Work request 1 >> Copy the passage in the essay on being strong below, from "I imagined that" up to and including "for my strength.".
Work request 2 >> In the essay on being strong below, what time does the writer go to bed every night?
Work request 3 >> List every specific self-care habit the writer names in the paragraph of the essay on being strong below that begins "I sometimes describe my body".

*** Opening of Document segment ***

How to Be Strong

The Museum of Anthropology, Vancouver BC

The Museum of Anthropology, Vancouver BC

I sometimes describe my body as a precarious ecosystem, and the more I give myself permission to be a little quirky, the more I find my way into somewhat elaborate self-care rituals. I have a list (yes, a list) of foods that I avoid, I go to bed every night at 9:30 and rise around 6am. There are morning yoga poses, without which my joints bother me, and so many other things.

In general, these things have made me feel weak, and I'm gonna go ahead and say it: high maintenance. My limits have made me feel less-than people who can go to late shows every night or eat whatever they want without their digestive systems and complexions exploding. Sometimes I hear the voice of my father, who liked to say (to his three daughters), C'mon, be a man.

I imagined that strong people didn't require rhythm and care, but lately . . . well, I have to confess: I'm feeling really strong. This morning I was stretching and thinking that for me, the quirks and self care rituals aren't a sign of my weakness but a prescription for my strength.

*** Close of Document segment ***
*** Opening of Source material ***

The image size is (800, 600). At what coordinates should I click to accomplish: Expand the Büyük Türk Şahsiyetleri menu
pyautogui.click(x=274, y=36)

*** Close of Source material ***

Task answer 1 >>
I imagined that strong people didn't require rhythm and care, but lately . . . well, I have to confess: I'm feeling really strong. This morning I was stretching and thinking that for me, the quirks and self care rituals aren't a sign of my weakness but a prescription for my strength.

Task answer 2 >> 9:30

Task answer 3 >>
- Avoiding the foods on a list
- Going to bed every night at 9:30
- Rising around 6am
- Doing morning yoga poses